BAGIAN TEKS:
Deviden adalah laba perusahaan yang dibagikan pada pemegang saham. Melalui perjanjian pemegang saham, para pemegang saham dapat menentukan, seberapa banyak deviden yang akan diambil untuk dibagikan kepada para pemegang saham. Para pemegang saham dapat menyepakati bahwa hanya sebagian saja yang akan diambil oleh pemegang saham, sedangkan sebagian lainnya akan dikembalikan untuk pengelolaan perusahaan. Pemegang saham juga dapat menentukan bahwa seluruh deviden dapat diambil oleh para pemegang saham.

Keempat, modal

Perjanjian pemegang saham dapat mengandung kesepakatan antara para pemegang saham mengenai modal yang diberikan oleh tiap pemegang saham, baik dalam bentuk tunai maupun bentuk lainnya.

Salah satu hal yang sering menjadi perdebatan adalah cara untuk menakar nilai dari modal non tunai, yang biasanya diberikan dalam bentuk barang, tenaga kerja, atau bahkan pengetahuan. Melalui perjanjian pemegang saham, hal-hal seperti ini dapat disepakati secara bersama-sama.

MATERI YANG DITAMPILKAN:
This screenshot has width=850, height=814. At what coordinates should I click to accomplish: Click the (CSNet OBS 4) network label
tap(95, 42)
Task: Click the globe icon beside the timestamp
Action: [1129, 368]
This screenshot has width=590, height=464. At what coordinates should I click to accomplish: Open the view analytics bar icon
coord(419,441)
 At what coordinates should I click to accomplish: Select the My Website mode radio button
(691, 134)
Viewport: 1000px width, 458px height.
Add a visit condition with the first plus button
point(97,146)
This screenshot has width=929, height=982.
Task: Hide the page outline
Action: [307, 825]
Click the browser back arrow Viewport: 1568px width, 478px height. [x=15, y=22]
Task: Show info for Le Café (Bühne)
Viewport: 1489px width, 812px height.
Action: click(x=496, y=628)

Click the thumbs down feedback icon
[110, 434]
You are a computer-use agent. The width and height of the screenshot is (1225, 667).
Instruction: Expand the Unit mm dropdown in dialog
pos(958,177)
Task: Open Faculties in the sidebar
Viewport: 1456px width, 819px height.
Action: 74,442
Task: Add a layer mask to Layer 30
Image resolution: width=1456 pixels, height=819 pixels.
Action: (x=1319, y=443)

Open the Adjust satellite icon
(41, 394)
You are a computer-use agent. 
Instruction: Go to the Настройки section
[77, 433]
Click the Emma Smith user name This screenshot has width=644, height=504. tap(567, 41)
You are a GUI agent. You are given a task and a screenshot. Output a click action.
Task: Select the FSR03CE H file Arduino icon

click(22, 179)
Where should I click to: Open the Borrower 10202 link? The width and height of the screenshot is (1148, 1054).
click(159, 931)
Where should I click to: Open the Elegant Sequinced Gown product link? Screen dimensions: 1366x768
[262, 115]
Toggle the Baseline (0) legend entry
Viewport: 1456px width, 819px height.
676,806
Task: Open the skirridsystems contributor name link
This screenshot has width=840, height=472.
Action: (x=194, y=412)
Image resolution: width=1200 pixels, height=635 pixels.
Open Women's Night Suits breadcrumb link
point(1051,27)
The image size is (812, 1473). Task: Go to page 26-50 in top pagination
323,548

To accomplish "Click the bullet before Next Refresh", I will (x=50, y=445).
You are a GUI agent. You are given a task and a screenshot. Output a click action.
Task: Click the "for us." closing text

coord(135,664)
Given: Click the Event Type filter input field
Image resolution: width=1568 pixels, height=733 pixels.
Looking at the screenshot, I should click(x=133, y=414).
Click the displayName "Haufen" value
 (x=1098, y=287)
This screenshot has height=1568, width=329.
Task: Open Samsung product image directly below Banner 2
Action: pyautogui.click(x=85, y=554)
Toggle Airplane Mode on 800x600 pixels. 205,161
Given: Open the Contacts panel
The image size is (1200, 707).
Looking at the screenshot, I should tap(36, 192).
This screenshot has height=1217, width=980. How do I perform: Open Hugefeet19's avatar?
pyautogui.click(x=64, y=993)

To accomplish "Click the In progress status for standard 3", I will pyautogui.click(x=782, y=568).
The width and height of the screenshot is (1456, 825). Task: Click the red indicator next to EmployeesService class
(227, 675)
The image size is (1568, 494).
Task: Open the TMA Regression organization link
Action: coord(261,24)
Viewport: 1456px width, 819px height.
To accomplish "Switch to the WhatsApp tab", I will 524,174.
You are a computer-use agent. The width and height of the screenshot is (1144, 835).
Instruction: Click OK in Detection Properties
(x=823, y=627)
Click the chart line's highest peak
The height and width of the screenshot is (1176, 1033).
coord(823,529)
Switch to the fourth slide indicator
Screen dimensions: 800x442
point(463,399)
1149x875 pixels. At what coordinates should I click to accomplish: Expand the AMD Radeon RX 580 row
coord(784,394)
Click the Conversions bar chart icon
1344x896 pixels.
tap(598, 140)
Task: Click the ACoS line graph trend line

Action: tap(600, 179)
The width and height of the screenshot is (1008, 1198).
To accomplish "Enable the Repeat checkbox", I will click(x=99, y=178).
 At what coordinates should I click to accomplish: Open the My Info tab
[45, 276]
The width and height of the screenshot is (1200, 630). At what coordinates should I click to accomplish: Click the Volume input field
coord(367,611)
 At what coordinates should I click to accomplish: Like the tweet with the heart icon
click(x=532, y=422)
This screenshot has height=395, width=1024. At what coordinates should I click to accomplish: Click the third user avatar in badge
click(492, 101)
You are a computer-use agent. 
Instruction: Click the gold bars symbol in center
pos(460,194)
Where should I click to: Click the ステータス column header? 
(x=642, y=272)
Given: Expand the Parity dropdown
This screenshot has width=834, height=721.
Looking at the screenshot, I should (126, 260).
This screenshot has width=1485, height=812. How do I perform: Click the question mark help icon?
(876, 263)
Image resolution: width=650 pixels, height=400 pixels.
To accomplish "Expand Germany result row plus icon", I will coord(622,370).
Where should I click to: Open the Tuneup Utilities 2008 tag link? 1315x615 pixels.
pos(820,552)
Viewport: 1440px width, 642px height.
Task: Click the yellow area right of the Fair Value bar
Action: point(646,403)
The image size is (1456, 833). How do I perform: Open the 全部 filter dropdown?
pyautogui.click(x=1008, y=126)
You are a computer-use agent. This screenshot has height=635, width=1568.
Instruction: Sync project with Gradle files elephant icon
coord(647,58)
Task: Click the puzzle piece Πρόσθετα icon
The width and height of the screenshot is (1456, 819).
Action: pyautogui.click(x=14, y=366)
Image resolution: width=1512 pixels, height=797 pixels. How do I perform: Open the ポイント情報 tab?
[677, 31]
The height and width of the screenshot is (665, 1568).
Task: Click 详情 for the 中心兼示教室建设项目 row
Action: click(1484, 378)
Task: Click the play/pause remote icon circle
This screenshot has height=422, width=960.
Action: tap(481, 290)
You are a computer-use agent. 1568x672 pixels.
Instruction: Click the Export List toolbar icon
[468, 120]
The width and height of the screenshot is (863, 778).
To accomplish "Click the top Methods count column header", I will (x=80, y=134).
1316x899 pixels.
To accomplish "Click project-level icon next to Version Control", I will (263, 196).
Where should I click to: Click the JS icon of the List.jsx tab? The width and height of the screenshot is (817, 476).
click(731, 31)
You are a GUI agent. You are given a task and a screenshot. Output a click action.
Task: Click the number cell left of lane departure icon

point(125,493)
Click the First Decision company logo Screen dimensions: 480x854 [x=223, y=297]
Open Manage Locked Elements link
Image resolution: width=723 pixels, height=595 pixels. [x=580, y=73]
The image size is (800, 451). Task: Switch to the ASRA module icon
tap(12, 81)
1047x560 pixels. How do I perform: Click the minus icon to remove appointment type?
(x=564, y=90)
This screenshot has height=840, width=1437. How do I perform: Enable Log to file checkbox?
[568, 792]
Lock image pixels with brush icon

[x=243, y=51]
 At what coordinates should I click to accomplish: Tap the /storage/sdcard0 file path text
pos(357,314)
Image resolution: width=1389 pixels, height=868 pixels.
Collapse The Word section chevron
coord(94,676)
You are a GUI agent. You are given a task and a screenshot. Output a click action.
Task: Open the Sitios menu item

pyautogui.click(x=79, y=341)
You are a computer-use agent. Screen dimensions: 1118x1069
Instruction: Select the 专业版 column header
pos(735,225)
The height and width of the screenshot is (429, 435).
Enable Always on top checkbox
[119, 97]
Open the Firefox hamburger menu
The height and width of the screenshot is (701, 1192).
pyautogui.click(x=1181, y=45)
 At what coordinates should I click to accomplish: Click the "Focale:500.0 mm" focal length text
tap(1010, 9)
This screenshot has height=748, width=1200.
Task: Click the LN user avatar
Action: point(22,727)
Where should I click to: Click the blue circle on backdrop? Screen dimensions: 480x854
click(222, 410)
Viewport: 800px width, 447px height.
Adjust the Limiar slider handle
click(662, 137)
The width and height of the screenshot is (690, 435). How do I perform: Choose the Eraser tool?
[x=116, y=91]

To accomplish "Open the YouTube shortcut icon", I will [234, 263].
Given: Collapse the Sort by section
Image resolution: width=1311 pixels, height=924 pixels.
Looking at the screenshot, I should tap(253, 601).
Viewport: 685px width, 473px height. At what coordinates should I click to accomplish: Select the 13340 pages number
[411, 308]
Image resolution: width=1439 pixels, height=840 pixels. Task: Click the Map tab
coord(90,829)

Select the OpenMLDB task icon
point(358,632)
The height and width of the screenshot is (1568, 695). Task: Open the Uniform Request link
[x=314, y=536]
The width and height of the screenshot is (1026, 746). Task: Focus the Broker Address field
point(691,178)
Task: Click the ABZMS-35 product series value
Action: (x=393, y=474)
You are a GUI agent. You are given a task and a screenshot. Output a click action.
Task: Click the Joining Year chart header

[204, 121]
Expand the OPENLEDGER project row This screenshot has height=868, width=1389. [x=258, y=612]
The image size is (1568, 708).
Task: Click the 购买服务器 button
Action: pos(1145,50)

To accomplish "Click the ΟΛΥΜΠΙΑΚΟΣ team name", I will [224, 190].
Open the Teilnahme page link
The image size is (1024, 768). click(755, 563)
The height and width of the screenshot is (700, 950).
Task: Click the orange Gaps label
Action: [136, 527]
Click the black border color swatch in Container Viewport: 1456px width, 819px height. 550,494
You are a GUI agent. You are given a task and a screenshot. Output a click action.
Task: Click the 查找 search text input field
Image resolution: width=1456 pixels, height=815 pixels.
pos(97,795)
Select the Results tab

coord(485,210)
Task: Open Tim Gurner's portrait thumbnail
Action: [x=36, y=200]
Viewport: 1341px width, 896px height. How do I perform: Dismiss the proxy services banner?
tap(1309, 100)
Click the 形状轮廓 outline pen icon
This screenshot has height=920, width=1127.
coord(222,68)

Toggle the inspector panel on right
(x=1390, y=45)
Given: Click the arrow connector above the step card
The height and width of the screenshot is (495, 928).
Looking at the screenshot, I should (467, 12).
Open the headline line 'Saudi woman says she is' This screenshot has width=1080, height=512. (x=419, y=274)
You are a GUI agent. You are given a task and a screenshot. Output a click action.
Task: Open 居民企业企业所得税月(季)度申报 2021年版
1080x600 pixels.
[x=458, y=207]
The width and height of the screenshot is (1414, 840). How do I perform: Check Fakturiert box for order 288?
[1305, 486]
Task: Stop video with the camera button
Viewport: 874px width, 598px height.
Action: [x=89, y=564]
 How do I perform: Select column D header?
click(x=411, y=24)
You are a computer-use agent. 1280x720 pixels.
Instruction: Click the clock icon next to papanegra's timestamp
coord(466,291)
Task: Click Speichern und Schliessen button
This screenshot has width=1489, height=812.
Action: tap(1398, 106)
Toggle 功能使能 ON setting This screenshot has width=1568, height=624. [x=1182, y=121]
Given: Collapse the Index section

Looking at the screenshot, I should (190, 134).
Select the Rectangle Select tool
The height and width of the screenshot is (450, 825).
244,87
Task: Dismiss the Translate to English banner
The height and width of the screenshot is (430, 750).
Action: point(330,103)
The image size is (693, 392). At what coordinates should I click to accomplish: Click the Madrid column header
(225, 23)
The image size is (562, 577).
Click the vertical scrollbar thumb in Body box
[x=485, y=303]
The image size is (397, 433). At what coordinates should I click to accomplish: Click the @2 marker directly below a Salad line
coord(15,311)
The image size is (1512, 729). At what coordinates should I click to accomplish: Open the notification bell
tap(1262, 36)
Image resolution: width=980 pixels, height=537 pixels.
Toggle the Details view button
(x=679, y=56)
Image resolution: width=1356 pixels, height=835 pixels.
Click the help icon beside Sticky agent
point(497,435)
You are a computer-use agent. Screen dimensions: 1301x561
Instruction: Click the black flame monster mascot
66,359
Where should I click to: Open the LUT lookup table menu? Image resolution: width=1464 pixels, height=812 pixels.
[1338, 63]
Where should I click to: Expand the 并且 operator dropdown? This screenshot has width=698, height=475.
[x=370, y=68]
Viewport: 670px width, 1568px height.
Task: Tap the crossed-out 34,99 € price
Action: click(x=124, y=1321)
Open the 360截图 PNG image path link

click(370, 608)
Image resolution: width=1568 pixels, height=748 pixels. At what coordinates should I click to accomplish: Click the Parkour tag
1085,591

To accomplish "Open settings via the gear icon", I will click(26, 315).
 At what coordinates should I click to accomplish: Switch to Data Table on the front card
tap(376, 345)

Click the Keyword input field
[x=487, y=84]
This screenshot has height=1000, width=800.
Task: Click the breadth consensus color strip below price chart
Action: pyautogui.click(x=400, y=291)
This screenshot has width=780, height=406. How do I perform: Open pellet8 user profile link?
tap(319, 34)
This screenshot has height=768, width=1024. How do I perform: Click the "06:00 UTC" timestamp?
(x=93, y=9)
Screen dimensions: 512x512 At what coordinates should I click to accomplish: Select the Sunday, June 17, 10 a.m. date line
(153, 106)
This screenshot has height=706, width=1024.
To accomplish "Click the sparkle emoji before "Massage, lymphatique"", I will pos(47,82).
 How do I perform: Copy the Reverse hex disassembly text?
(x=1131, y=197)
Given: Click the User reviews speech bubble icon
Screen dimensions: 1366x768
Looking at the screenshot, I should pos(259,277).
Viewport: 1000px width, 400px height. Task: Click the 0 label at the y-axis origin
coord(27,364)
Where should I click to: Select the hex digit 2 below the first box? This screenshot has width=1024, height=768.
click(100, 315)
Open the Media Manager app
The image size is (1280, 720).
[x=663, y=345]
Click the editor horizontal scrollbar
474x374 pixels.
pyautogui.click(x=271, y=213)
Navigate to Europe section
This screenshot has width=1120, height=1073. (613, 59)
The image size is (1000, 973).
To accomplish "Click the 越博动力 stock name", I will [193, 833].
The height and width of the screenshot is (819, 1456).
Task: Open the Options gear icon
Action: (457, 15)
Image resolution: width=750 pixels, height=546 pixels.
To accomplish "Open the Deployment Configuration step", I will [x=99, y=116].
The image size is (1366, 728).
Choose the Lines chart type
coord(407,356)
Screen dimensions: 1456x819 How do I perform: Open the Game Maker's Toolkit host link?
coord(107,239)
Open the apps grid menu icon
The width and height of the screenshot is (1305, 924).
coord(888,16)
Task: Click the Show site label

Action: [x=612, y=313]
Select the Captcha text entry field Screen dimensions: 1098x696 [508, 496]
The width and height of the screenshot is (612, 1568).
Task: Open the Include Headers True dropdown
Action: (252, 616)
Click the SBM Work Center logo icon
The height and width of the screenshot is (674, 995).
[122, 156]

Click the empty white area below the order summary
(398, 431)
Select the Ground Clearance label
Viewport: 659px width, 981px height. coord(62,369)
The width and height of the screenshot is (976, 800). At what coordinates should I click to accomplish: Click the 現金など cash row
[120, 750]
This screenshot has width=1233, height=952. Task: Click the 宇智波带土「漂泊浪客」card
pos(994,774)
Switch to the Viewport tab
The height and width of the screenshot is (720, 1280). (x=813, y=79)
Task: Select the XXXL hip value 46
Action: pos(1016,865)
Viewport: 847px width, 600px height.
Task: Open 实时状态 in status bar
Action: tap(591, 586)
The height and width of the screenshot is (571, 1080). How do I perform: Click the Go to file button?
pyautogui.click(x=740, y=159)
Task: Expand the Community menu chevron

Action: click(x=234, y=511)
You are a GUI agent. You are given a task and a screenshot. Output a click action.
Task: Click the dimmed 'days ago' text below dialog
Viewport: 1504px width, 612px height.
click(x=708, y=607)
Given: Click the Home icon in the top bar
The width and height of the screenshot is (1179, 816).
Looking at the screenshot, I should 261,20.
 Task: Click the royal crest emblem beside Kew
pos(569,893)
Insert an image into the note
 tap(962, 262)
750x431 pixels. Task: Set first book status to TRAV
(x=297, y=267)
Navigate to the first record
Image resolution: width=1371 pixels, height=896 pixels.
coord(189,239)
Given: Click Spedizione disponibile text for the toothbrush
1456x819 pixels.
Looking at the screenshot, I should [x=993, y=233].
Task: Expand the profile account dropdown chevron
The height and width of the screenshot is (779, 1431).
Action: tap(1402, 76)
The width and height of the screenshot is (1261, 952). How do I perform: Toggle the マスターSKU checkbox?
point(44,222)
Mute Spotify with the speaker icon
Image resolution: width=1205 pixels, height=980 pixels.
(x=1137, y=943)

TUGAS SINGKAT 1:
Jawablah pertanyaan berikut berdasarkan teks tentang perjanjian pemegang saham.
(a) Apa pengertian deviden menurut teks tersebut?
(b) Dalam bentuk apa saja modal dapat diberikan oleh tiap pemegang saham?
(c) Dalam bentuk apa modal non tunai biasanya diberikan?
TUGAS SINGKAT 2:
Teruskan teks tentang perjanjian pemegang saham mulai dari kalimat terakhirnya.

JAWABAN 1:
(a) Deviden adalah laba perusahaan yang dibagikan pada pemegang saham.
(b) Modal dapat diberikan dalam bentuk tunai maupun bentuk lainnya.
(c) Modal non tunai biasanya diberikan dalam bentuk barang, tenaga kerja, atau bahkan pengetahuan.

JAWABAN 2:
Kelima, Kebijakan keuangan

Para pemegang saham dapat mengatur siapa saja yang dapat membuat keputusan yang akan mempengaruhi pengeluaran dan pemasukan perseroan, juga menetapkan aturan-aturan terkait peminjaman dana kepada pihak ketiga.

Keenam, Klasifikasi Saham

Dalam perjanjian pemegang saham, para pemegang saham dapat mengatur jenis-jenis saham yang dikeluarkan oleh perseroan, serta hak-hak yang melekat pada tiap jenis saham. Misalnya, ada saham yang memberikan pemegang suaranya Hak Suara dalam Rapat Umum Pemegang Saham, ada yang tidak. Mengenai klasifikasi saham, sebenarnya telah diatur dalam Undang-Undang Perseroan Terbatas pada Pasal 53 ayat (4), namun dapat diatur lebih lanjut lagi dalam perjanjian pemegang saham.

Kelima, Rencana perseroan ke depan juga dapat diatur dalam perjanjian pemegang saham

Perlu ditekankan bahwa hal-hal yang dapat diatur dalam perjanjian pemegang saham tidak terbatas pada hal-hal yang telah disebutkan di atas. Jika anda ingin tahu lebih lanjut tentang hal-hal apa saja yang dapat diatur, dan hal-hal apa yang tidak dapat diatur, anda dapat berkonsultasi dengan Bizlaw.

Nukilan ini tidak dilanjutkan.